Reproduce exactly the lines below, starting with the line that contains "Task: Click the 1 year ago Neutral label" and ending with the last line of the records, both included, and nothing else.

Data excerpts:
========================================
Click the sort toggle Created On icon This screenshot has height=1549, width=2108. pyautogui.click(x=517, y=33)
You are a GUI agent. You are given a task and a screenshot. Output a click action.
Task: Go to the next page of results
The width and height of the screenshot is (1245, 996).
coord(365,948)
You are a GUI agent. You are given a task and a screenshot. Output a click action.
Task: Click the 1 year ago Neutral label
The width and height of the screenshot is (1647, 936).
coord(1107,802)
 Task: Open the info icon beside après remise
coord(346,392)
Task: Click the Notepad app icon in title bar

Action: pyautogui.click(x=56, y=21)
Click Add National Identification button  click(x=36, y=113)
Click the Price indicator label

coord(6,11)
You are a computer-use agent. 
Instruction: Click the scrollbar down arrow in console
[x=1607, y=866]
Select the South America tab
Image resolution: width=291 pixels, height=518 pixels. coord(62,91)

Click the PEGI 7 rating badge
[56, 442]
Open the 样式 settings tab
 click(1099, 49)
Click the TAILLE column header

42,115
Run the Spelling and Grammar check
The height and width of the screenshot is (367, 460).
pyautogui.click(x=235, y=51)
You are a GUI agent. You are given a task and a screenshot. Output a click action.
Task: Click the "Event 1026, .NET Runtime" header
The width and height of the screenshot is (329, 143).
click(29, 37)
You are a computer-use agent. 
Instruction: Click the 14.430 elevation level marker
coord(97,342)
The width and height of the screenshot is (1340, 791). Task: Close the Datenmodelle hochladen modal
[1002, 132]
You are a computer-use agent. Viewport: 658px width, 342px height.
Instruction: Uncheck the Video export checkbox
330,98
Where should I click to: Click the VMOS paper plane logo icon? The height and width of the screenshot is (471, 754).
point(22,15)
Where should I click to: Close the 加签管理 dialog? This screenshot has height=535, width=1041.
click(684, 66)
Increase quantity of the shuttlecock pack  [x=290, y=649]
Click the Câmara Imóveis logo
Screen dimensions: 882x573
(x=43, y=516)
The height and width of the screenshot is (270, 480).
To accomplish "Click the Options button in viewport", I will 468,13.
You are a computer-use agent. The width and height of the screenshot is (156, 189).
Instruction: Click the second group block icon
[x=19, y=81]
========================================
# REPLY
Task: Click the 1 year ago Neutral label
The width and height of the screenshot is (1647, 936).
coord(1107,802)
 Task: Open the info icon beside après remise
coord(346,392)
Task: Click the Notepad app icon in title bar

Action: pyautogui.click(x=56, y=21)
Click Add National Identification button  click(x=36, y=113)
Click the Price indicator label

coord(6,11)
You are a computer-use agent. 
Instruction: Click the scrollbar down arrow in console
[x=1607, y=866]
Select the South America tab
Image resolution: width=291 pixels, height=518 pixels. coord(62,91)

Click the PEGI 7 rating badge
[56, 442]
Open the 样式 settings tab
 click(1099, 49)
Click the TAILLE column header

42,115
Run the Spelling and Grammar check
The height and width of the screenshot is (367, 460).
pyautogui.click(x=235, y=51)
You are a GUI agent. You are given a task and a screenshot. Output a click action.
Task: Click the "Event 1026, .NET Runtime" header
The width and height of the screenshot is (329, 143).
click(29, 37)
You are a computer-use agent. 
Instruction: Click the 14.430 elevation level marker
coord(97,342)
The width and height of the screenshot is (1340, 791). Task: Close the Datenmodelle hochladen modal
[1002, 132]
You are a computer-use agent. Viewport: 658px width, 342px height.
Instruction: Uncheck the Video export checkbox
330,98
Where should I click to: Click the VMOS paper plane logo icon? The height and width of the screenshot is (471, 754).
point(22,15)
Where should I click to: Close the 加签管理 dialog? This screenshot has height=535, width=1041.
click(684, 66)
Increase quantity of the shuttlecock pack  [x=290, y=649]
Click the Câmara Imóveis logo
Screen dimensions: 882x573
(x=43, y=516)
The height and width of the screenshot is (270, 480).
To accomplish "Click the Options button in viewport", I will 468,13.
You are a computer-use agent. The width and height of the screenshot is (156, 189).
Instruction: Click the second group block icon
[x=19, y=81]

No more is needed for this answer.